**Task to complete**: Scan the listing below for the word "tweet" and copy every line where it occurs.

**Available data**:

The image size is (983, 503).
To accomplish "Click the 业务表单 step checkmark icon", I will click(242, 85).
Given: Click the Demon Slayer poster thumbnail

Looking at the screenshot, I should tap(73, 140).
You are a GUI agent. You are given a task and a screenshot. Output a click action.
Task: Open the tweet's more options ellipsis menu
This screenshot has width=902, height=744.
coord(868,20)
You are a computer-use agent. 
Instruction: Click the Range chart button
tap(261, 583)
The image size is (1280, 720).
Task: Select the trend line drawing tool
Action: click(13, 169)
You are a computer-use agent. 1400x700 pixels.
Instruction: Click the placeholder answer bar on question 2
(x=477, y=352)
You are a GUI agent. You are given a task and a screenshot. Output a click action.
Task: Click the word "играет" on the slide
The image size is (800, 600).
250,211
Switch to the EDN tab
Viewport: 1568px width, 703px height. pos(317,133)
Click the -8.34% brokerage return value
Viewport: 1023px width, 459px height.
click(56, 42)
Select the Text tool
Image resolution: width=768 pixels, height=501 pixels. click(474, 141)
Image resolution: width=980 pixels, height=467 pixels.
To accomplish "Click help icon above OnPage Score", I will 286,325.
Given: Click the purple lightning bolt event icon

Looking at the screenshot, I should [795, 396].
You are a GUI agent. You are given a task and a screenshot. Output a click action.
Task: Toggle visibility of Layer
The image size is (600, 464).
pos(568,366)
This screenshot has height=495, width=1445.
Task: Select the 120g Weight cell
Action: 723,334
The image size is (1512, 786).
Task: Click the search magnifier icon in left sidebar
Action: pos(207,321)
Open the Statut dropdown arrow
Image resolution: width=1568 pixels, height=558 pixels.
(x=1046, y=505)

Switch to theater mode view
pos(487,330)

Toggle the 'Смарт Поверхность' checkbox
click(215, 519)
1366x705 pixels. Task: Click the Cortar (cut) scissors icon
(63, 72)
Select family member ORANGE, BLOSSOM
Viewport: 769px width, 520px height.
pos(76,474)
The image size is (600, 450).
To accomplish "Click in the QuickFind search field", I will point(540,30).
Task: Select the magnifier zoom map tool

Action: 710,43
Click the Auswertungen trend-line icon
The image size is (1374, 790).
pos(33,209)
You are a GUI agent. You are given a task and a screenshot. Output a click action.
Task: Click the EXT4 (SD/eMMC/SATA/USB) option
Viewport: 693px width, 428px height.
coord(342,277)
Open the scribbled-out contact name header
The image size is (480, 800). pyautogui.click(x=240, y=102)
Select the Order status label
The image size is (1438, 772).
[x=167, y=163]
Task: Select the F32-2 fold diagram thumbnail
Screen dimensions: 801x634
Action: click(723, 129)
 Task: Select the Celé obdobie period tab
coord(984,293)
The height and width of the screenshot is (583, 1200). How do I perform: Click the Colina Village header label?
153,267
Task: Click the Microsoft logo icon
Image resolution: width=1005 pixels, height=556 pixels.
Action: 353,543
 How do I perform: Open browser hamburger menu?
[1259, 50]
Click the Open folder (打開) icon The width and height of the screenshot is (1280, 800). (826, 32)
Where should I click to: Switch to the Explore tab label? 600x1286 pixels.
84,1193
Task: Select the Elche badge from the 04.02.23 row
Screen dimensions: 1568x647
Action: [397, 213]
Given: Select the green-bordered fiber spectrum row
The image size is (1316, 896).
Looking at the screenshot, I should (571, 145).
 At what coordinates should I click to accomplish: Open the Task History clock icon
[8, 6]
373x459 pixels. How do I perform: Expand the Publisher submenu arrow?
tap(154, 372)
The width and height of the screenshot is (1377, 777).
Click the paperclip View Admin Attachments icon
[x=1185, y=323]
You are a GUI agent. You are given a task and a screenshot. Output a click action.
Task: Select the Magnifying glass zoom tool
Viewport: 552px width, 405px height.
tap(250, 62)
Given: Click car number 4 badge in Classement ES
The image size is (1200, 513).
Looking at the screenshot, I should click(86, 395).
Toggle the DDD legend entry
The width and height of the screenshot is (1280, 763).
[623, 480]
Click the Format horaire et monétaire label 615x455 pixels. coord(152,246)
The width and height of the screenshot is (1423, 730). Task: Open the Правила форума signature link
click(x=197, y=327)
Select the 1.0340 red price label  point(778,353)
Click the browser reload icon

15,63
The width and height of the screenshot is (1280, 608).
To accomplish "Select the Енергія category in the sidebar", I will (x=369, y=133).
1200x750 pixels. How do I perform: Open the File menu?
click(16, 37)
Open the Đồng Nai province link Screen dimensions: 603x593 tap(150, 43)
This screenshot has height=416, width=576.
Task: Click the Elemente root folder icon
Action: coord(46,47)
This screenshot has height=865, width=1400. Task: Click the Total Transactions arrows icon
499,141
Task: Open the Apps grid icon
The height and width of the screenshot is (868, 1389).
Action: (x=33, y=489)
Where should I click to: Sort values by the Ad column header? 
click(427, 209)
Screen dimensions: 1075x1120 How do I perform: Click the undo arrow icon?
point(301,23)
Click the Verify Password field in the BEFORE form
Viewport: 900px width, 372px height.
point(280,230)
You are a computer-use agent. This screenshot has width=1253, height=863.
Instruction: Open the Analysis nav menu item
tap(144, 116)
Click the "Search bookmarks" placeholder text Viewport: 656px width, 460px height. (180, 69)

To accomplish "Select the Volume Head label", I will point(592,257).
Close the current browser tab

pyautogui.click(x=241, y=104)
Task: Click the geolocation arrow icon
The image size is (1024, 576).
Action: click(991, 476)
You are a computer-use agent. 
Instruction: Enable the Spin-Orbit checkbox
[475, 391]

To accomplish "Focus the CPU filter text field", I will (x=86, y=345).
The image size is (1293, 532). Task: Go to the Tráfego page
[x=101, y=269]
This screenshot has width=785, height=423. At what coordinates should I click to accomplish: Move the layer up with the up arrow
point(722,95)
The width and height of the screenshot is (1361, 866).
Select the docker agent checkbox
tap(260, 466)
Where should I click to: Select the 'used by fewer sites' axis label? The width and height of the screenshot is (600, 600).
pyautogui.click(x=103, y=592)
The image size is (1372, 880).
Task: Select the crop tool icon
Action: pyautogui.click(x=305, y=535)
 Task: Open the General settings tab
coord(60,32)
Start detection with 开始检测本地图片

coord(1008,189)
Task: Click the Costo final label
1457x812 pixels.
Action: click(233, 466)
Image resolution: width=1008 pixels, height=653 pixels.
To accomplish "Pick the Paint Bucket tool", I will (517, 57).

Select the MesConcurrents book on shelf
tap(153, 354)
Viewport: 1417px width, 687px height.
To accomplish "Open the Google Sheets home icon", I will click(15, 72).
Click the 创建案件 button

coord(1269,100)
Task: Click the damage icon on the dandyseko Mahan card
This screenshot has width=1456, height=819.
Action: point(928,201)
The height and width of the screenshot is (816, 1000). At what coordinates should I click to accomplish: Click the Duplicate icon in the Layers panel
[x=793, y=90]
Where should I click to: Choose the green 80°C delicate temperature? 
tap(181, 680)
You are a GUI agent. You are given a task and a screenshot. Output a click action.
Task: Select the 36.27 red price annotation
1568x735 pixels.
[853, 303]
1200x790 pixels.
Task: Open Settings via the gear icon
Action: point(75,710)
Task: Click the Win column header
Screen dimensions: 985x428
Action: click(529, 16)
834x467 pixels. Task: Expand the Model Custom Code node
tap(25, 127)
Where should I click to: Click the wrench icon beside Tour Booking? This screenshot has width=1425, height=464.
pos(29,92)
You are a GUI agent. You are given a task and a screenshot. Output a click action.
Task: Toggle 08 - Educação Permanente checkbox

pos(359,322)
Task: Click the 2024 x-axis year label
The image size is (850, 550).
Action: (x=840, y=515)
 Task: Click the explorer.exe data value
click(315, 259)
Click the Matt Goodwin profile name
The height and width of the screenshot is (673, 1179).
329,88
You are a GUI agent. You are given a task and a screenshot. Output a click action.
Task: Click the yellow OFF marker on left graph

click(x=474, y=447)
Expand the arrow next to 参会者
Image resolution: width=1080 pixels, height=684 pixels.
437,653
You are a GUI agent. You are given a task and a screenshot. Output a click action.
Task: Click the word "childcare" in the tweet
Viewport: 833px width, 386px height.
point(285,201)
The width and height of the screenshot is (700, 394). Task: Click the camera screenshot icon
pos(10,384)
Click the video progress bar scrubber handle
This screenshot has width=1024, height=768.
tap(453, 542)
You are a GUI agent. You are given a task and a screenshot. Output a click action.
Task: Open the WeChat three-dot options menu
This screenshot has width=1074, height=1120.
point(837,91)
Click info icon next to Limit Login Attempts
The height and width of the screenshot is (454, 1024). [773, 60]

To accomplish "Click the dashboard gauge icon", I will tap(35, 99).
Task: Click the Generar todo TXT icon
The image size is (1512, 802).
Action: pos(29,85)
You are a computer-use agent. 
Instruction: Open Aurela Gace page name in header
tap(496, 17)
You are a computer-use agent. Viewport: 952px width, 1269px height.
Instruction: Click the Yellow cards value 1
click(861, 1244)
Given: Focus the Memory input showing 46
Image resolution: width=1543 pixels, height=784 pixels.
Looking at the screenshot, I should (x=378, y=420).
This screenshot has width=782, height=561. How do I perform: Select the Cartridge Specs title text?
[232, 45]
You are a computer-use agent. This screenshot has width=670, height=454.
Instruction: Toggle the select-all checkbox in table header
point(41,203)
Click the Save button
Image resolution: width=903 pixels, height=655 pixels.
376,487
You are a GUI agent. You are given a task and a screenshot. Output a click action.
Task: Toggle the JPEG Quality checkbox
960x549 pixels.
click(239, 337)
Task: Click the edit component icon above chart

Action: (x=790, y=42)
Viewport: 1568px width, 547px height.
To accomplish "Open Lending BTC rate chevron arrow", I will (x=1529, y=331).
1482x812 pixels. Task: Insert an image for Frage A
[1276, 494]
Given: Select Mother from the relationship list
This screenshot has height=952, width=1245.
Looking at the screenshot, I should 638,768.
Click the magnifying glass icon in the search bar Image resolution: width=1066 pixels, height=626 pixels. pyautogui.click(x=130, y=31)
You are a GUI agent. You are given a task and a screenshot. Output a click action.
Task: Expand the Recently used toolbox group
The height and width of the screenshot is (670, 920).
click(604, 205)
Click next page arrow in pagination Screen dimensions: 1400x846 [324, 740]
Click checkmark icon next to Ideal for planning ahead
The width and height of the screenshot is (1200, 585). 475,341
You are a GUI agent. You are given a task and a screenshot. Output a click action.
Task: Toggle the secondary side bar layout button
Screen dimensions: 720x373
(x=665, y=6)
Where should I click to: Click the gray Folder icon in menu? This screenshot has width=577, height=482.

**Written solution**:
Task: Open the tweet's more options ellipsis menu
Task: Click the word "childcare" in the tweet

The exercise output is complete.